When the university is looking to make a change in a previous policy that impacts the football team, they ought to be guided by two main principles. The first is "does this help the football team win, and does the team like it?" While Ohio State administrators have not been supportive of moving the Michigan game to the evening, Gene Smith in particular, there's nothing to indicate that the football program, from Urban Meyer to the players, is against it. Given the program's emphasis on recruiting, and night games in general, it seems like they'd think quite the opposite. Sportswriters may not love staying up late on deadline because of a night game, but the players love it.
The other principle ought to be, "does this improve the student fan experience?" College football should ultimately belong to the students, and policies, from ticket pricing, to seating charts, to game locations, ought to prioritize their needs above other fan groups, even if that means taking a little less money. I can't think of a reason why an extra night game would be worse for college students. This is a group that can stay up later, it turns this game into more of an all-day event that allows for more campus programming, events, and yes, parties, and students aren't as impacted by traffic issues. I don't know any Ohio State fan who bemoaned the night game experience while an undergraduate. Why not give them another game to really remember? It'd be a nice thank you for charging them to see Kent State.
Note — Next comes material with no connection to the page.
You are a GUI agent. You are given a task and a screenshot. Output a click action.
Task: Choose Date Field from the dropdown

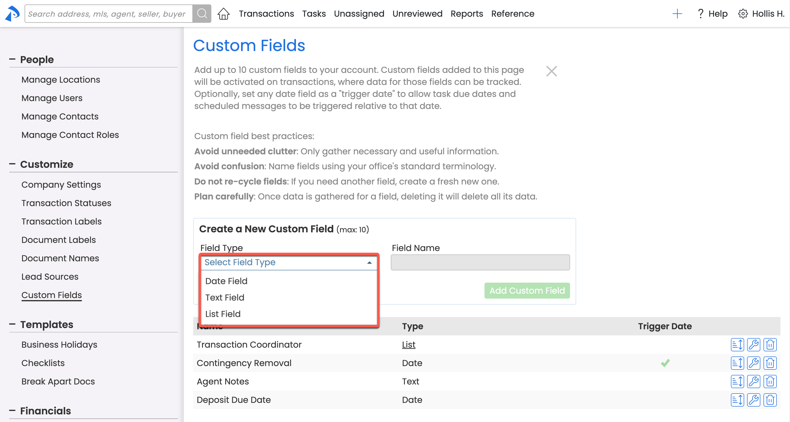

Is it perfect for everybody? No. Traffic could be an issue, along with public safety, but the school would have a long time to prepare for both, and they manage to figure out solutions for other night games. It might mean that the population for an Ohio State-Michigan night game may skew a little younger than for other games, or a little less family-friendly, but that may not be the worst thing in the world. Beat writers will probably also complain, but in case you haven't noticed, sportswriters complain more than almost everybody. They'll be fine.
This isn't something that should be done every year either. This year, with Michigan struggling to even make a bowl, and with Ohio State already playing nearly half of their games at night, it would be a waste. But having that option in their back pocket, when Ohio State's home schedule is a little lacking, or when both teams are highly regarded, makes sense for everybody.
Is it "tradition"? No, not exactly, but it would be good for the students, and good for the football team. And a good football team beating the crap out of Michigan is the best tradition at all, no matter what time it happens.